How can elected, single-party government machines be kept in check?

Political theorists of the past claimed that bicameral legislatures with upper houses acting as houses of review were the answer. However, the performance of some of these upper houses, especially in Westminster democracies, left a lot to be desired.

In some jurisdictions, weak, unelected or electorally compromised upper houses had limited legitimacy to review executive government actions. They were seen as houses for the privileged rather than houses of review. Instead, solutions for improved scrutiny of executive government looked to extra-parliamentary mechanisms such as more powerful auditors-general, anti-corruption bodies as in New South Wales, Queensland and Western Australia, or the occasional royal commission into corruption.

Fairer electoral systems were also introduced in some jurisdictions to improve democratic governance. Wide-ranging government reforms following royal commissions into scandals and corruption was another response. Despite these kinds of measures, a revived bicameral parliamentary system with a vigorous upper house can be more effective in tackling the elective dictatorship issue.

This is so for several reasons.

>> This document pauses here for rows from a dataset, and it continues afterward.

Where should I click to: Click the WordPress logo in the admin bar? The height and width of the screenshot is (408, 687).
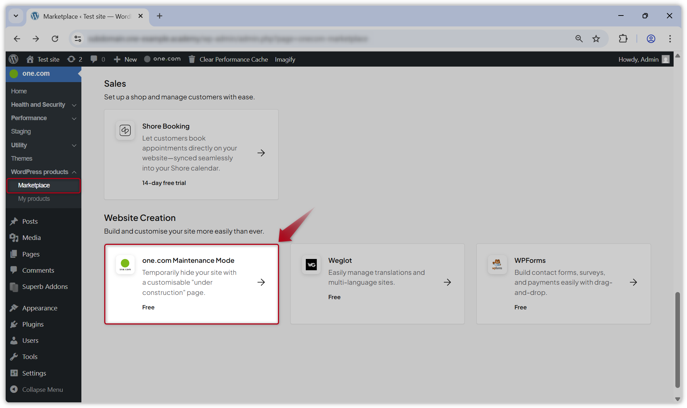point(13,59)
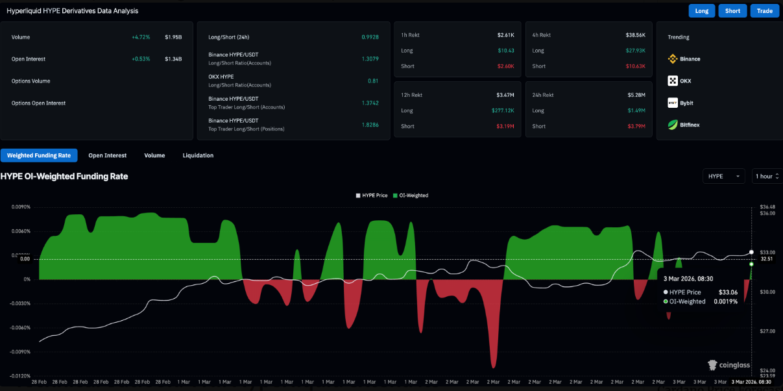The width and height of the screenshot is (783, 391).
Task: Open the Liquidation tab
Action: [198, 155]
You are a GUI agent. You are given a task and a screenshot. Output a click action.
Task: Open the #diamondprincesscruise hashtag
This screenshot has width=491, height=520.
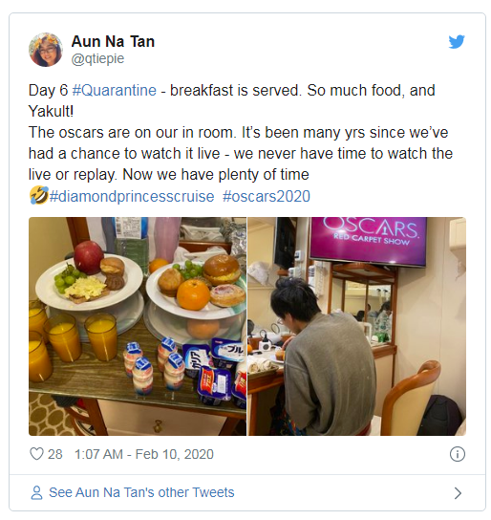click(132, 196)
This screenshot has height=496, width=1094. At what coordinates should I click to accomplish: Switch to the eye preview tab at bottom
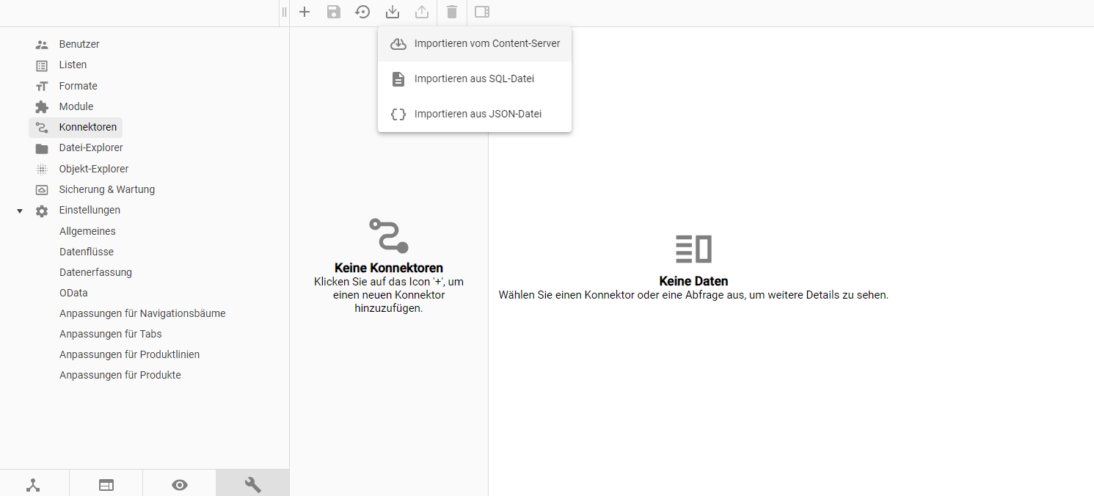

First, many of the new external review mechanisms including anti-corruption bodies, while beginning with high levels of government support, often encountered opposition as their probes caused political embarrassment to the government in office. There was consequent attenuation of some of their powers and several restructurings. After all, executive government controlled their appointments, powers and resources. Even more traditional external watchdogs like auditors-general were not immune from attacks by the executive and suffered a loss of powers in several jurisdictions.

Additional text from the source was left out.